Redshirt freshman defensive back Garrett Williams provided a big boost, intercepting a tipped pass from Trevor Lawrence and returning it 39 yards for his first career touchdown late in the second quarter. That had never happened before to Lawrence in college, and it sparked a 21-10 Syracuse surge that moved the Orange within six points. Clemson was a more than seven-touchdown favorite.

“As a team, I think we’re really confident,” said Williams, who also had two pass breakups and a team-high eight tackles. “We’re upset about the fact that we didn’t finish the game because we had an opportunity to beat them. And even though we didn’t finish the job, I think it gives us a really good thing to come back from.”

Syracuse (1-5, 1-4 ACC) hosts Wake Forest (3-2, 2-2) on Saturday. The rest of the schedule includes home games against Boston College and North Carolina State and road contests against Louisville and No. 4 Notre Dame.

Despite that newfound hope, there's no denying the steep learning curve for young players in starting roles, such as freshmen defensive backs Ja'Had Carter and Rob Hanna. They're among 13 Syracuse players who have started their first college games this season.

“You really want to pick and choose when you want your little brother to come play tackle with the big boys.
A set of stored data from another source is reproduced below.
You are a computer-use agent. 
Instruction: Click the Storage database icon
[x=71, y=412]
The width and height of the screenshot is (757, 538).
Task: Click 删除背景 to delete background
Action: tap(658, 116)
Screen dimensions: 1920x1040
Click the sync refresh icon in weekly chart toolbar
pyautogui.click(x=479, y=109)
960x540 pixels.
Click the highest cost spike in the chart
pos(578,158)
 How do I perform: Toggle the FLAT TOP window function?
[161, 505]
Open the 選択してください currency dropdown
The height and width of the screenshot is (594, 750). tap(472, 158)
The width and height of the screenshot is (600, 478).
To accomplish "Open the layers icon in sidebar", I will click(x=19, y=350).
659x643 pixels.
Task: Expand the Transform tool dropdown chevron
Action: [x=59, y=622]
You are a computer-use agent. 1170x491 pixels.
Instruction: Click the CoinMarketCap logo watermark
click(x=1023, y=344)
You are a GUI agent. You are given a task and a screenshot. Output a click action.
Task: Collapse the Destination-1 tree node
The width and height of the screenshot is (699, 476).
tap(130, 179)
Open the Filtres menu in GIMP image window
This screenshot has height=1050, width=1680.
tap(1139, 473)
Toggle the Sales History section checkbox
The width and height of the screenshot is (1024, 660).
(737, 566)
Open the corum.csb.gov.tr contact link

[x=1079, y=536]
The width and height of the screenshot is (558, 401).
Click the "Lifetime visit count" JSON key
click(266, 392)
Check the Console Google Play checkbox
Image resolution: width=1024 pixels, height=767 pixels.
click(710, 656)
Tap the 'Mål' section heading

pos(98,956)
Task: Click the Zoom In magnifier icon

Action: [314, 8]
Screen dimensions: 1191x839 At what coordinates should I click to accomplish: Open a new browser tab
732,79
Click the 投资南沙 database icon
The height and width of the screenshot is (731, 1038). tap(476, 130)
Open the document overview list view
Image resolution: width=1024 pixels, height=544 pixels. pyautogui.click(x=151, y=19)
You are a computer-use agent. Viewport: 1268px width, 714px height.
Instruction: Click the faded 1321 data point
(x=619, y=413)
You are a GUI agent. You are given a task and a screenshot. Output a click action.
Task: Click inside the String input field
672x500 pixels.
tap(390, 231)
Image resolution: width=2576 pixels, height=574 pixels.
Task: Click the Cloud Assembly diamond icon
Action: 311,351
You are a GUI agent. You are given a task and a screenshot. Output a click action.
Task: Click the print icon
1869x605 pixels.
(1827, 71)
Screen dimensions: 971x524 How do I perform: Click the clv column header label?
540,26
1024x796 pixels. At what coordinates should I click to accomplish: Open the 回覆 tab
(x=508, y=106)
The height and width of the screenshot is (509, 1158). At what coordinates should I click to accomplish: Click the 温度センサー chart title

You don’t want to make him grow up in one football game,” Babers said. “We’ve just got to see how it goes.”

Before Clemson was a 38-21 loss to Liberty, an independent Syracuse defeated 24-0 a year ago on the road. The Flames ran roughshod over the Orange defense behind a seldom-used running back, averaging 7 yards per carry and racking up 338 yards and scoring four times on the ground. It was the Flames' first triumph over an ACC team in only their second season as a member of the Bowl Subdivision. The Orange also lost 38-24 to Duke, still the only win of the season for the Blue Devils, who rushed for 363 yards and two TDs.

“I’m striving for these young people and for ourselves to be consistent because that’s what you need to do,” Babers said. "You need to have a steady stream so that people can make decisions off you. We’re trying and moving that way as fast as we can, but with the drastic age groups that we have, it’s taken us a little bit longer than what I would have anticipated.”

Williams is leading by example in his first season as a starter. He has 34 tackles, third on the team, and before the Clemson game was ranked No. 1 in the nation among defensive backs by Pro Football Focus for not allowing a touchdown in 30 targets. He's been a solid addition to the secondary and very much needed since All-American safety Andre Cisco opted out after suffering an injury before the third game of the season.

Cisco's dedication to his craft led to impressive accomplishments — 12 interceptions in his first two years, tops in the nation; and preseason, first-team All-America honors in 2020.

Williams is following in Cisco's footsteps.

“I knew early on that I was going to be part of the mix because I knew how hard I had worked leading into it,” he said. "I didn’t know whether I’d be starting or not, but I knew I’d leave them no choice but to have me in the game in some capacity. I feel confident in what I can do.”